By "mammalian subject" is meant any member of the class Mammalia,
including, without limitation, humans and non-human primates, such as
chimpanzees and other apes and monkey species; farm animals such as
cattle, sheep, pigs, goats and horses; domestic mammals such as dogs and
cats; and laboratory animals including rodents such as mice, rats and
guinea pigs. The term does not denote a particular age. Thus, adult,
newborn and fetal mammals are intended to be covered.
The term "treatment" as used herein refers to either (i) the prevention of
infection or reinfection (prophylaxis), or (ii) the reduction or
elimination of symptoms of the disease of interest (therapy).
B. General Methods
Central to the present invention is the discovery of polypeptide molecules
that inhibit nuclear localization of cytoplasmic proteins.

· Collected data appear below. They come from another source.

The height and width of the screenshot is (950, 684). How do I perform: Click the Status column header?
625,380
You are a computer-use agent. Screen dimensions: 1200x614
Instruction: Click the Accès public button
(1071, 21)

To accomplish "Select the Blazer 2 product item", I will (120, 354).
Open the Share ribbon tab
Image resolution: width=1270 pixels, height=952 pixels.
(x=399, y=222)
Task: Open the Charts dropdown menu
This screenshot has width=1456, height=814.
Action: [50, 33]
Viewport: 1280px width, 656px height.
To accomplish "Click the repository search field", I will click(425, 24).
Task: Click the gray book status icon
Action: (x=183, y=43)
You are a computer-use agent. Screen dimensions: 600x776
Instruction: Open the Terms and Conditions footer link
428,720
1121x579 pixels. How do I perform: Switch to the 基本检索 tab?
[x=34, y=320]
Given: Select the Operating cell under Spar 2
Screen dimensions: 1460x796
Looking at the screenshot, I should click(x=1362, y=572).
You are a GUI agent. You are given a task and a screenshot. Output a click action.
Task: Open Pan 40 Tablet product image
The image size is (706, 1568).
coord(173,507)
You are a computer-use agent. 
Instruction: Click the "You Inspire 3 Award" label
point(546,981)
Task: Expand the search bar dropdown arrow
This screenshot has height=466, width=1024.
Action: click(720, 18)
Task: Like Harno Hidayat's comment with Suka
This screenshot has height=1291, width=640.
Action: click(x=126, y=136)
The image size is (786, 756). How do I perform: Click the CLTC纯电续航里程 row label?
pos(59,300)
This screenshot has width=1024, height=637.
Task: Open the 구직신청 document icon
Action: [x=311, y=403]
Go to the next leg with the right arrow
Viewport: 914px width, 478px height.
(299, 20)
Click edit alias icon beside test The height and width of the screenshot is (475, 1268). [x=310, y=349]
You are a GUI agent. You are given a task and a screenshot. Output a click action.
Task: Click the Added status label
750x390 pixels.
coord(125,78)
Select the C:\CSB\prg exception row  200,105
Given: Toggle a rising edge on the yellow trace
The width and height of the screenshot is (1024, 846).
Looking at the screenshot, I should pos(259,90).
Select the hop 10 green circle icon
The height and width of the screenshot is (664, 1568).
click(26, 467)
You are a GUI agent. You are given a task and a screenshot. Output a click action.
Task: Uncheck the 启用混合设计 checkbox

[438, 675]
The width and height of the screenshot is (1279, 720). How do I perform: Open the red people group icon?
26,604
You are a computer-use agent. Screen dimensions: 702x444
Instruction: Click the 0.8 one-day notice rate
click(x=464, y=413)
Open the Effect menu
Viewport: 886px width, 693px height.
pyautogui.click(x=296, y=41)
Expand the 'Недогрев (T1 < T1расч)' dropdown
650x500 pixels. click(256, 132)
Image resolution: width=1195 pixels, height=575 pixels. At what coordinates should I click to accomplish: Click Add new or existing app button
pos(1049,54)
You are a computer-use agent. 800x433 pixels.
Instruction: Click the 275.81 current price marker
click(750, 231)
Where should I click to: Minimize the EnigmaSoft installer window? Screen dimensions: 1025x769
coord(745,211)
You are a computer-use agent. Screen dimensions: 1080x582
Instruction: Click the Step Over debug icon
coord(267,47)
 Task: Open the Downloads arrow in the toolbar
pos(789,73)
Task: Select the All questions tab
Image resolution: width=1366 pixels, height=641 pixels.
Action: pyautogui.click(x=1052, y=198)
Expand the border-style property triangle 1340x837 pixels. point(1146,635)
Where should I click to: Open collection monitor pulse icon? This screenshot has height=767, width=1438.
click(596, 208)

These molecules
comprise a signal sequence peptide and at least two NLSs. The polypeptide
inhibitors, and derivatives thereof, provide useful tools for introducing
an exogenous polypeptide comprising an NLS into an intact cell to inhibit
nuclear translocation of a cellular protein, for studying the role of
nuclear translocation in the regulation of cellular processes.
In addition, since the nuclear translocation of certain cellular peptides
is required for the host organism to mount an immune response, the
polypeptide inhibitors are useful as immunosuppression agents. Immune
responses are typically manifested by the expression of antibodies, the
production of a number of cytokines, and/or the expression of cell surface
receptors. Thus, inhibition of immune responses by the inhibitory peptides
can take the form of: inhibition of antibody production, including the
production of antibody component peptides such as a .kappa. light chain
polypeptide; inhibition of cytokine production, including such cytokines
as interleukin-1, interleukin-2, interleukin-4, interleukin-6,
interleukin-10, tumor necrosis factor, or granulocyte-macrophage
colony-stimulating factor; and/or the inhibition of the expression of
cell-surface receptors such as an interleukin-2 receptor, gp39, CD40,
CD45, CD80, CD86, ICAM, ELAM, major histocompatibility complex ("MHC")
class II, or VCAM. Clark et al. (1994) Nature 367:425.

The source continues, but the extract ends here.